Guanidinoethyl sulfonate (Taurocyamine) is an orally available, blood-brain permeable competitive inhibitor of taurine transporters and a competitive antagonist of glycine receptors (GlyR) (IC₅₀=565 μM). Guanidinoethyl sulfonate has both weak agonist and antagonist effects on GABA_A receptors. Guanidinoethyl sulfonate inhibits taurine transmembrane transport and competitively binds to the GlyR ligand binding domain, thereby blocking glycine-mediated chloride influx, and may regulate brain pH to exert neuroprotective effects. Guanidinoethyl sulfonate can be used for neuroprotection studies of ischemic brain injury^[1][2][3]. In Vitro:Electrophysiological experiments (Glycine receptor activity):
Guanidinoethyl sulfonate (0.5 mM; transient) competitively antagonizes glycine-induced currents in mouse striatal neurons, shifting the glycine dose-response curve to the right, with the EC₅₀ increasing from 62 μM (control group) to 154 μM (treated group)^[1].

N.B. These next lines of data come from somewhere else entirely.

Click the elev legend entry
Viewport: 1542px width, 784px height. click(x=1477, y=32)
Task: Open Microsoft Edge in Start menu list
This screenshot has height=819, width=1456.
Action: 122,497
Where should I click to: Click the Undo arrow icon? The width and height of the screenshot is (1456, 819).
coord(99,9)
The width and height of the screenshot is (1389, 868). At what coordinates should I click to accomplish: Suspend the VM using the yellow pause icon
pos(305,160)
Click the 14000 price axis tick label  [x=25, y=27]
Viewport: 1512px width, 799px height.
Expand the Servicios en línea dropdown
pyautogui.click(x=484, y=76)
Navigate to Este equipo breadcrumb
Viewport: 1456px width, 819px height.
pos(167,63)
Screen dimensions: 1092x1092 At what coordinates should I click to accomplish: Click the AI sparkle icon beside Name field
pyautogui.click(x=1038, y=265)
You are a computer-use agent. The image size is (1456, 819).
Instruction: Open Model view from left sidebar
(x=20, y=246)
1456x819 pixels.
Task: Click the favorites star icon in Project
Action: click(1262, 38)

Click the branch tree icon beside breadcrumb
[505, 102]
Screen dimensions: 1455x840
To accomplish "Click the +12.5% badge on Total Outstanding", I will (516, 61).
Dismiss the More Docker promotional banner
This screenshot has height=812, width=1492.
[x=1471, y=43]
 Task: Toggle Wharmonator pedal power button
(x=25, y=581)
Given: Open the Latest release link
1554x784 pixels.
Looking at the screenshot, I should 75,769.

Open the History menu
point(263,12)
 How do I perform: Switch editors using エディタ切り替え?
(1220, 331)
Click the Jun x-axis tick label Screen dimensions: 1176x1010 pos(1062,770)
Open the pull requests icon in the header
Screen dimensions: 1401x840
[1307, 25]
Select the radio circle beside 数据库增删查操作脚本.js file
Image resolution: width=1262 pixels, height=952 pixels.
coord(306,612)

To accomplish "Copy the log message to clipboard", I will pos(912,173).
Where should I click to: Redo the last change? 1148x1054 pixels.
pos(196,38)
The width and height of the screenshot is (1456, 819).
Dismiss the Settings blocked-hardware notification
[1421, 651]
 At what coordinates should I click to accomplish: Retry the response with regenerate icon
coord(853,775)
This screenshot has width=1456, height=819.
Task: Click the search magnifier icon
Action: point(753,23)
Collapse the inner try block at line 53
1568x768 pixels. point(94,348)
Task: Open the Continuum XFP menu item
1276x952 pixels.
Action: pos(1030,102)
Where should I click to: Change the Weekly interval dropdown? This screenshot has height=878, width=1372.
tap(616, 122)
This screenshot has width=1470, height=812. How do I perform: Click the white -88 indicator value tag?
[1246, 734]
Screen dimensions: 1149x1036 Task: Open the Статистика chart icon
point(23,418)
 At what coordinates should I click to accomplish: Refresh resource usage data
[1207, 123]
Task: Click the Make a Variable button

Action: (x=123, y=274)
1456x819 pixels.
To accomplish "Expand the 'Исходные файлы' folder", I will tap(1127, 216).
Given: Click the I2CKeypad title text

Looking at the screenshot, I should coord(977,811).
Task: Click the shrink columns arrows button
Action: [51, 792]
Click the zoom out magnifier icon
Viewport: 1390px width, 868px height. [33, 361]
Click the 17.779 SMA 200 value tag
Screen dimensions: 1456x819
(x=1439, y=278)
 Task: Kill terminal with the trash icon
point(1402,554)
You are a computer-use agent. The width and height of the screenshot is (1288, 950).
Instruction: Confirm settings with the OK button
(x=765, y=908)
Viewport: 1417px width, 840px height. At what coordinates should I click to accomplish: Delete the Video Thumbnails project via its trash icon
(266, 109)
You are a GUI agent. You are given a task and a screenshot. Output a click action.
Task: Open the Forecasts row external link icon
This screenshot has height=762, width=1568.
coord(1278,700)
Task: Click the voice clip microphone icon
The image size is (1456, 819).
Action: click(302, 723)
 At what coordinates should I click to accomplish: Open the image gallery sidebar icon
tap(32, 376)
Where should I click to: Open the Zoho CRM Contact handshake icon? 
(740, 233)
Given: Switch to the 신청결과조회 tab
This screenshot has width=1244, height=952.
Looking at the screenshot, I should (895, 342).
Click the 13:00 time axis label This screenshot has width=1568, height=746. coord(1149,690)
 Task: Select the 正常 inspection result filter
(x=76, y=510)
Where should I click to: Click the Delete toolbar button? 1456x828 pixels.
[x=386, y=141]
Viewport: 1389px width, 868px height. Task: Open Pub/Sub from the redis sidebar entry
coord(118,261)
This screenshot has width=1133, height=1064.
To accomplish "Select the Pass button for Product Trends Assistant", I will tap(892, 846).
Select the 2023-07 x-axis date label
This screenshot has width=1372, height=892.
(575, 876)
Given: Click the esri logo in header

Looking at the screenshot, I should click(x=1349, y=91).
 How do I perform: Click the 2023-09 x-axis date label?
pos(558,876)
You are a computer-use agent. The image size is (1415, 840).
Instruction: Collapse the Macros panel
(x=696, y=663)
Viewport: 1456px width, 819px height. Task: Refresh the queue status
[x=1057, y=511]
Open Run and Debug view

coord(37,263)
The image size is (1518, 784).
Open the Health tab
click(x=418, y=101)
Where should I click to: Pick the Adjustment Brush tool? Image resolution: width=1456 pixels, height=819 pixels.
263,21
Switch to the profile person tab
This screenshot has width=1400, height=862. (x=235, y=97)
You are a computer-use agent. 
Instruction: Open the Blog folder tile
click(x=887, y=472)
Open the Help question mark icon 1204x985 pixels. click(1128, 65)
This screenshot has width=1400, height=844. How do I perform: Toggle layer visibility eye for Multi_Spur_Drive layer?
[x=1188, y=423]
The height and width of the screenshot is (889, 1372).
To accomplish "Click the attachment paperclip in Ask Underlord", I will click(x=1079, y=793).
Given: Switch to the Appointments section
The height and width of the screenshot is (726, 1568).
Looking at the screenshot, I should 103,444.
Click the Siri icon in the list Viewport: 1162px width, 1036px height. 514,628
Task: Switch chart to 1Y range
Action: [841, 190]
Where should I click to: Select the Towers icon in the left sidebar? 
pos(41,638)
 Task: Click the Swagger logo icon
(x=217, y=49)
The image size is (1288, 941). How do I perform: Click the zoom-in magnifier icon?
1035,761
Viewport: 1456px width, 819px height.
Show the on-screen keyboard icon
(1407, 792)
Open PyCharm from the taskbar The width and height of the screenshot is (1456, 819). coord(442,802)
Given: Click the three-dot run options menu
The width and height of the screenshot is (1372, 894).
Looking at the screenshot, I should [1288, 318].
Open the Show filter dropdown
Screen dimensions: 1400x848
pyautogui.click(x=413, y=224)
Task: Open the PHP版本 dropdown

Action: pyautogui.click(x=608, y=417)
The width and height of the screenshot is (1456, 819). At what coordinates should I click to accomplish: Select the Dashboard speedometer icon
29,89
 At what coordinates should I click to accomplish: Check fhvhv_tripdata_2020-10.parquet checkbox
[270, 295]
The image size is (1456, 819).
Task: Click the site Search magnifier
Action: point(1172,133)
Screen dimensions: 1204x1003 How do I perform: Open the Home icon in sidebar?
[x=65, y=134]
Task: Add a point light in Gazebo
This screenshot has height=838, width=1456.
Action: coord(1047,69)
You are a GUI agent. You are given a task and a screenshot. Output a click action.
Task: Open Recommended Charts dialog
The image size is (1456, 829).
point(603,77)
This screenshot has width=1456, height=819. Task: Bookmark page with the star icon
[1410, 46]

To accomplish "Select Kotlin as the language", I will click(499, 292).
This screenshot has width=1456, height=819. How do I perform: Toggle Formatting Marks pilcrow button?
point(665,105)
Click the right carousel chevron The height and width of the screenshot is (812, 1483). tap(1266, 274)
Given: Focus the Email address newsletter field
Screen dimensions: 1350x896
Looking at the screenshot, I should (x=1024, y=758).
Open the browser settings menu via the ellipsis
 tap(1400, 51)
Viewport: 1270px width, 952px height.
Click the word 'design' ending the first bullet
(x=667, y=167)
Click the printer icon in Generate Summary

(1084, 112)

Electrophysiological experiments (GABA receptor activity):
Guanidinoethyl sulfonate (1 mM; transient) exhibits both weak agonist and antagonist effects on GABA_A receptors in mouse striatal neurons^[1]. In Vivo:Forebrain ischemia model:
Guanidinoethyl sulfonate (625 mg/kg; intraperitoneal injection; once a day; 2 weeks) pretreatment in adult male gerbils significantly increases the survival rate of hippocampal CA1 neurons after ischemia and alleviates delayed neuronal death^[2].
Pregnancy model:
Guanidinoethyl sulfonate (1% drinking water; free drinking; gestational day 11-21) causes a significant decrease in taurine concentrations in the fetus' body, liver, brain and placenta (32%-87%), reduces fetal body weight and organ weights, and increases maternal urinary taurine excretion in the Wistar pregnant rat model^[3].